It seems like the Battlefield at Cowpens,about twenty miles from where I live has always been a part of our family.
Our son Scott walked the trail as a scout, camped there as a scout, and then studied the tactics of General Daniel Morgan while in ROTC at Furman.
When John joined the Daniel Morgan Chapter of the Sons of the American Revolution, they hosted a celebration at the park for the National Society of the Sons of the American Revolution. When he became president of his chapter, he had the privilege of organizing this celebration. He also enjoyed marching in the state color guard to begin the program.
Then I wrote a biography about Kate Moore Barry, who was one of the scouts who sent her husband and brother to join the militia who fought at this battle. It is called “Courageous Kate.” One summer, I worked part time as a teacher at the battlefield teaching workshops to various school groups. Then I had the privilege of speaking and signing books at many of their celebrations.
Many books and articles have been written about this famous battle that turned the tide of the American Revolution.
Even Lord Cornwallis admitted to a superior force on the battlefield when he wrote, “The disaster of the 17th of January cannot be imputed to any defect in my conduct, as the detachment was certainly superior to the force against which it was sent…”
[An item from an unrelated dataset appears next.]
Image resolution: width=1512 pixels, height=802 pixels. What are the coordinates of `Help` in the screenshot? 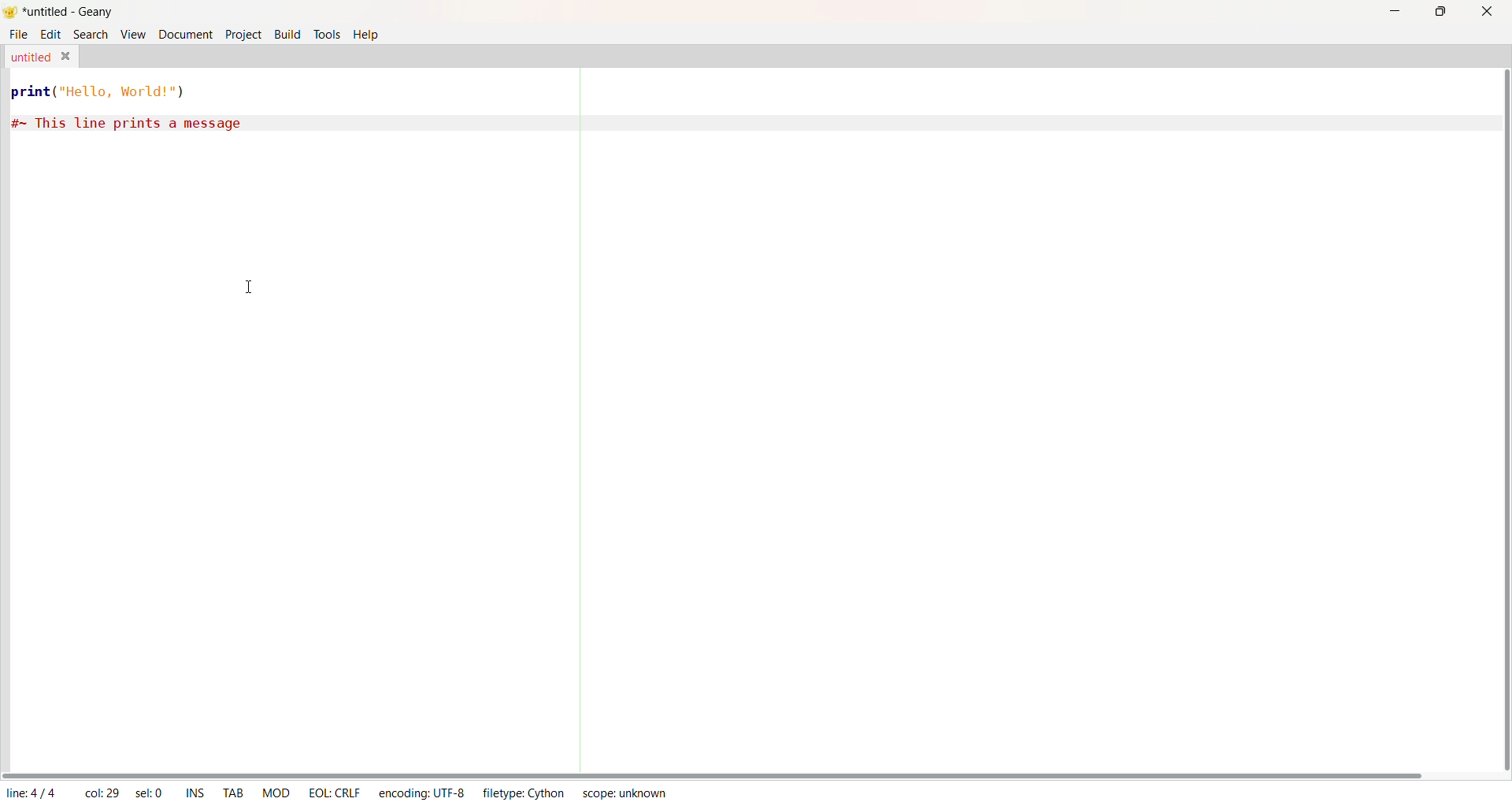 It's located at (370, 37).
From the journal of Lt. Thomas Anderson from Delaware that provides an excellent telling from the perspective of a Continental infantry officer.
January 17, 1781: Before day reced information that col Tarlton was within five miles of us with a strong body of horse and infantry whereon we got up and put ourselves in order of battle by day light they have in sight halted and form’d the line in full view. as we had no artillery to annoy them and the Genl not thinking it prudent to advance from the ground we had form’d. We look’d at each other for a considerable time, about sunrise they began the attack by the discharge of two pieces of cannon and three huzzas advancing briskly on our riffelmen that was posted in front who fought well disputing the ground that was between them and us. flying from one tree to another at last being forst to give ground they fell back in our rear the enemy seeing us standing in such good order halted for some time to dress their line which outflanked ours considerably. They then advanced on boldly under a very heavy fire untill they got within a few yards of us but their line was so much longer than ours they turn’d our flanks which caused us to fall back some distance. The enemy thinking that we were broke set up a great shout charged us with their bayonets but in no order. We let them come within ten or fifteen yards of us then give them a full volley and at the same time charged them home. They not expecting any such thing put them in such confusion that we were in amongst them with the bayonets which caused them to give ground and at last to take to the flight. But we followed them up so close that they never could get in order again untill we killed and took the whole of the infantry prisoners. At the same time that we charged, Col Washington charged the horse which soon give way. We followed them ten miles but not being able to come up with them returned back to the field of battle that night and lay amongst the dead & wounded very well pleased with our days work. March this day.
The painter, Don Troiana, brought these words to life in his painting, “The Battle of Cowpens.”
Samuel Adams said on the day of the battles at Concord and Lexington, “What a glorious morning.” Perhaps someone said the same after this battle.
One other visual for you from YouTube is this short background video on that day!
Huzzah! We must remember those men who never wavered and put their lives on the line for our liberty.